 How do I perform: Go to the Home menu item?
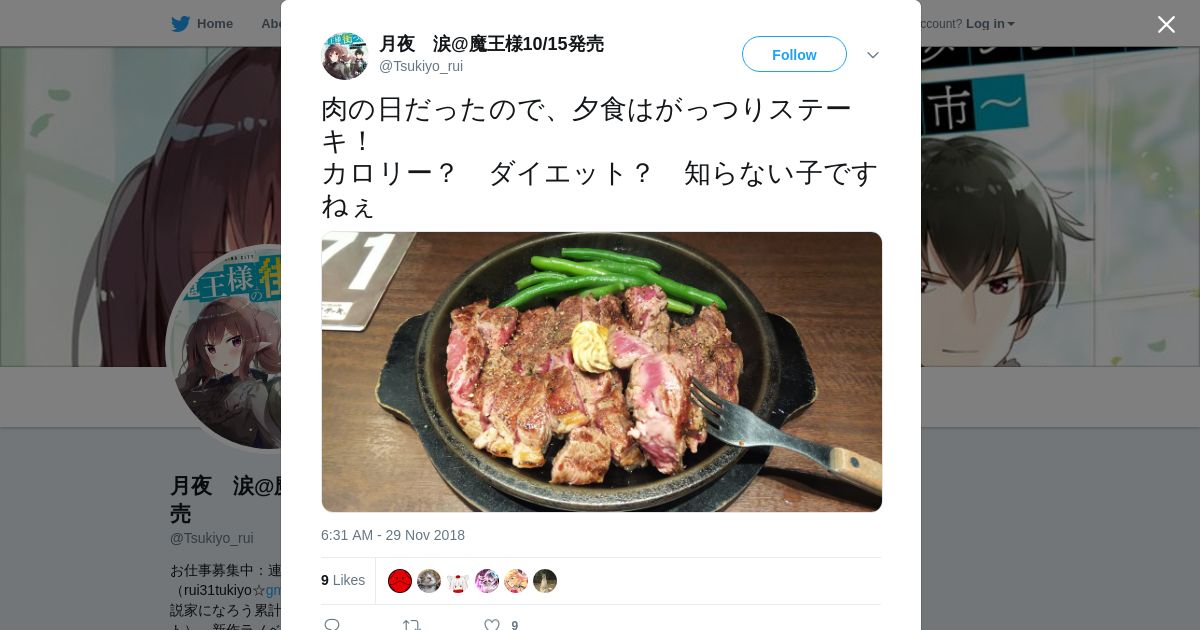(215, 24)
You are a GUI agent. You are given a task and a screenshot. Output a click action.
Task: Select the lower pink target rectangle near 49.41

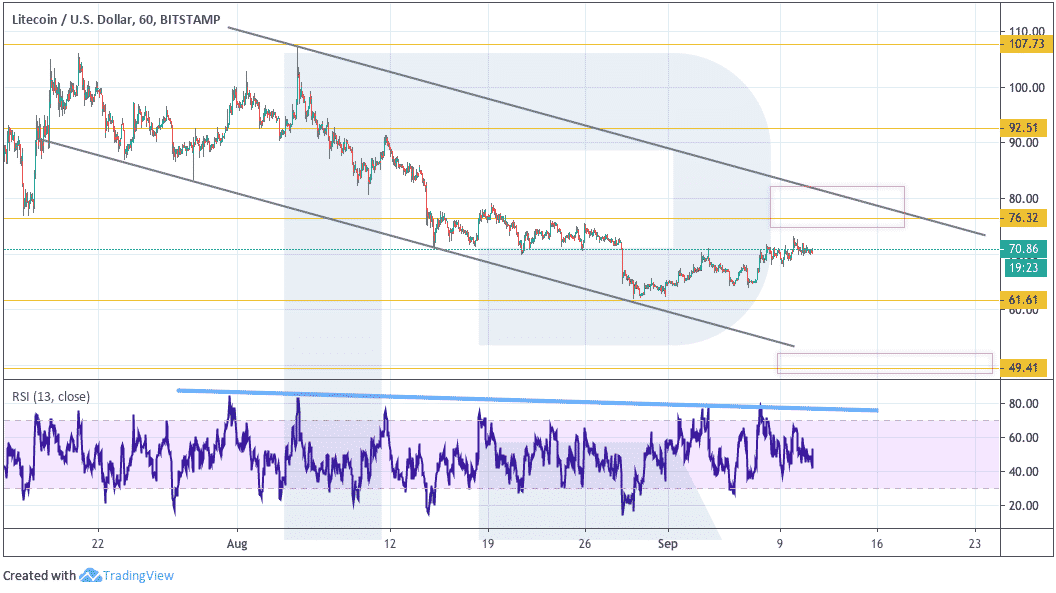885,363
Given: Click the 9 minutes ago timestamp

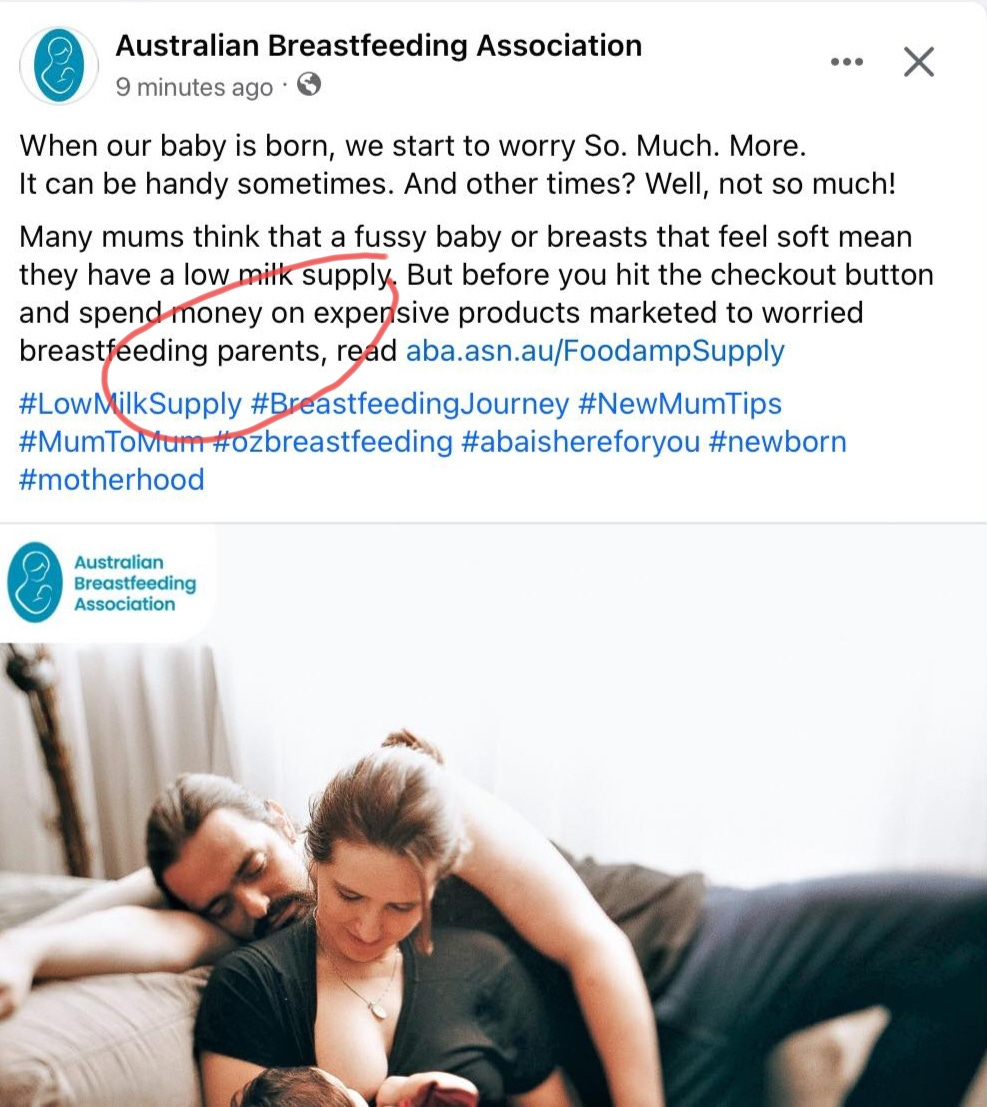Looking at the screenshot, I should tap(194, 87).
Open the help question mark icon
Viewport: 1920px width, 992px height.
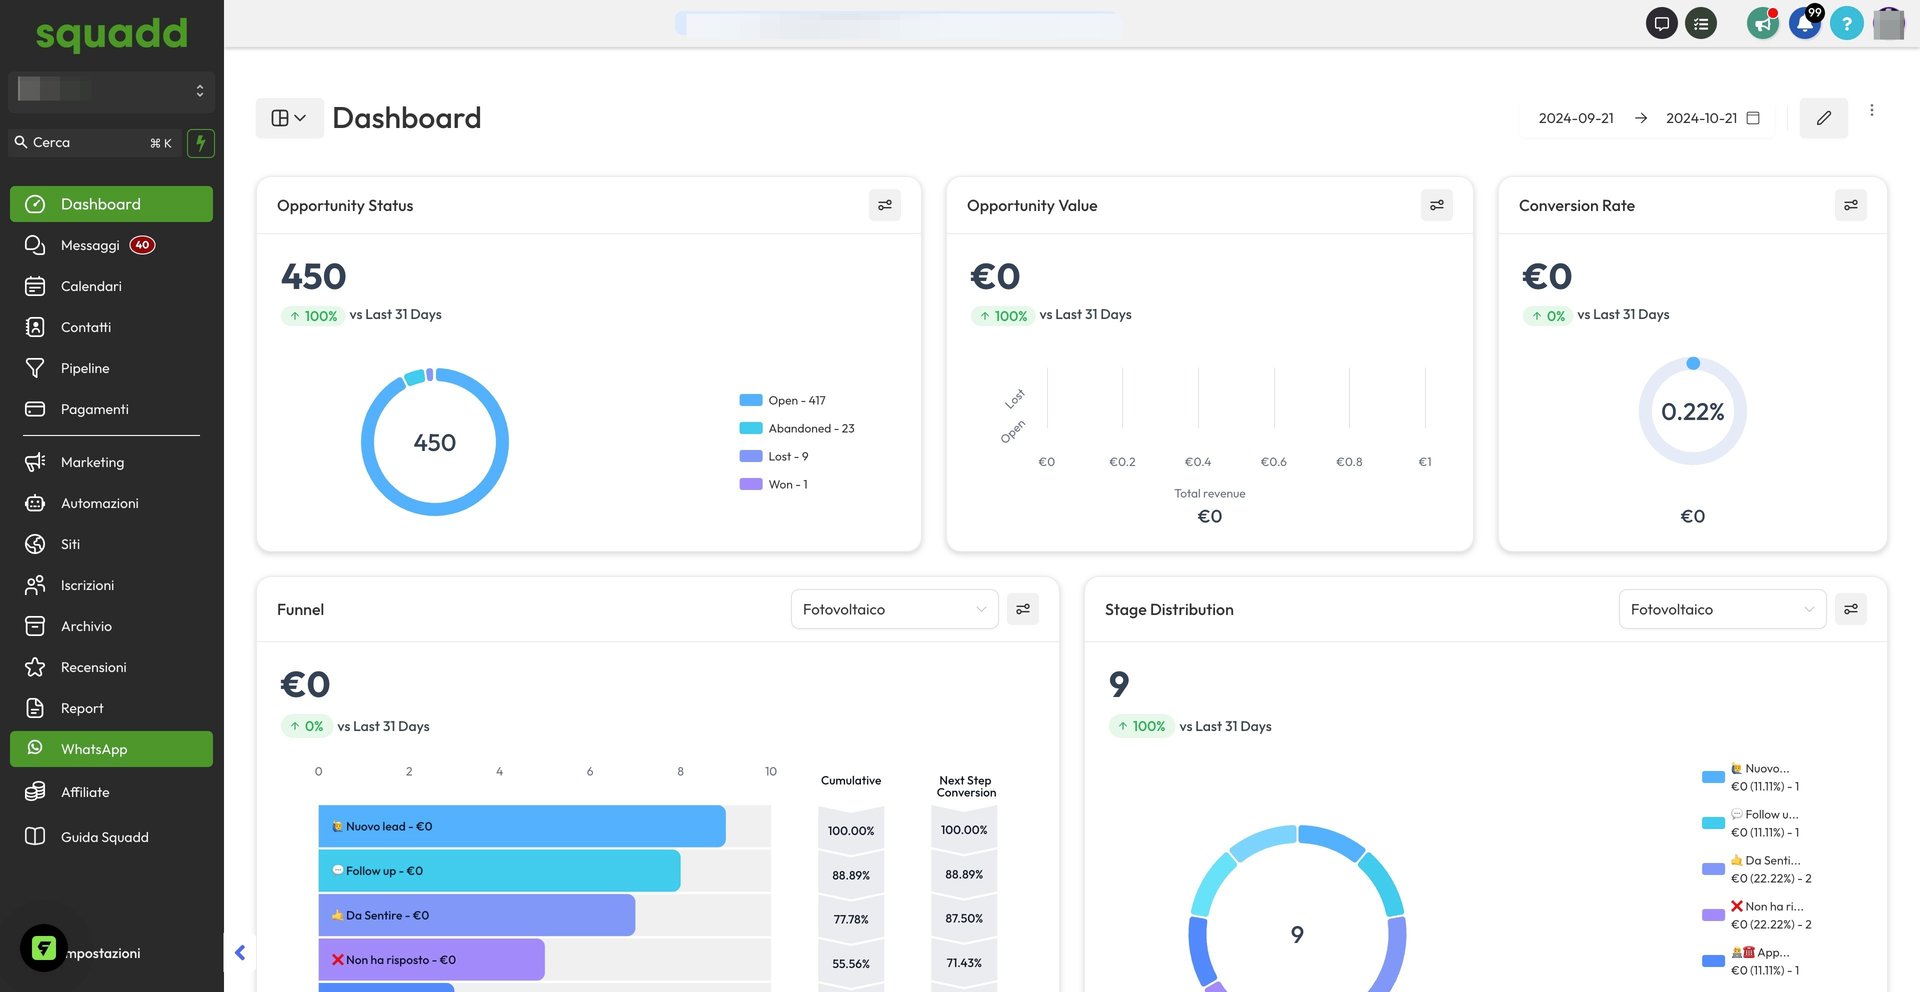click(1846, 23)
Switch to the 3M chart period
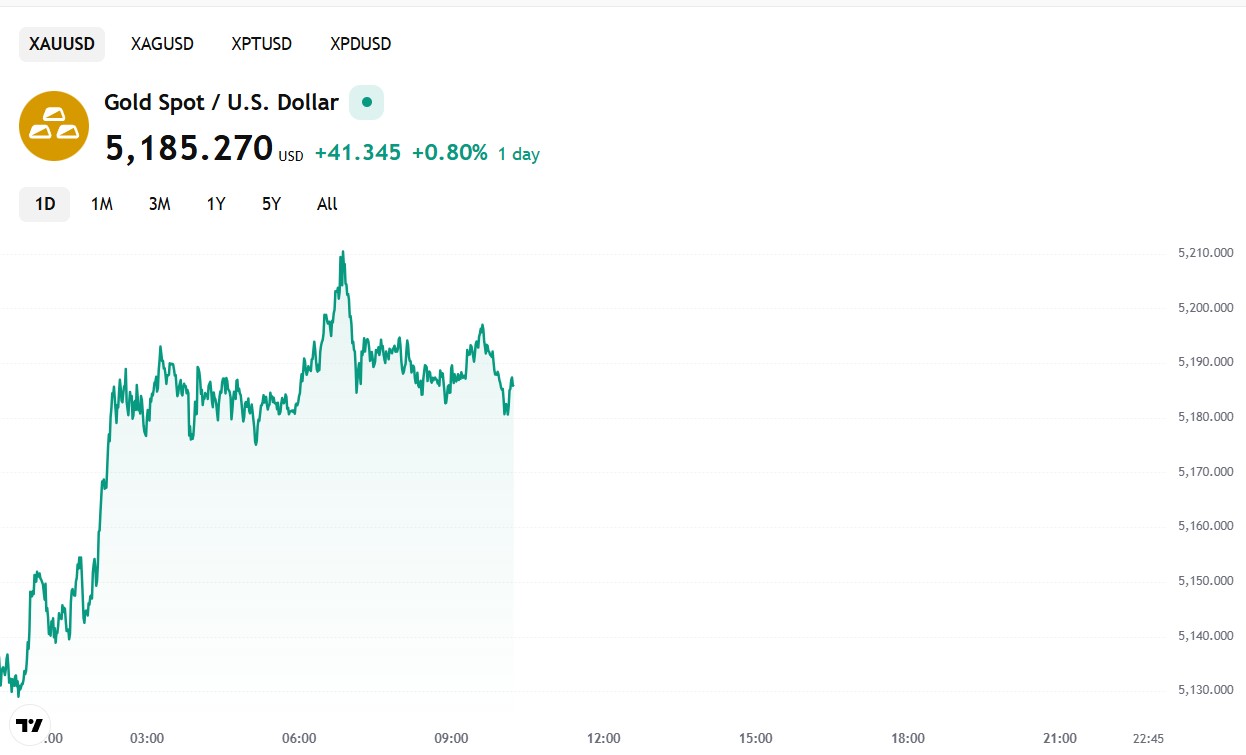The image size is (1246, 755). (158, 203)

----

= Assignment =
The entries above must be output exactly, with every image left out.

= Problem solution =
 How do I perform: Go to the Home menu item?
(215, 24)
You are a GUI agent. You are given a task and a screenshot. Output a click action.
Task: Select the lower pink target rectangle near 49.41

885,363
Given: Click the 9 minutes ago timestamp

Looking at the screenshot, I should tap(194, 87).
Open the help question mark icon
Viewport: 1920px width, 992px height.
click(1846, 23)
Switch to the 3M chart period
The image size is (1246, 755). (158, 203)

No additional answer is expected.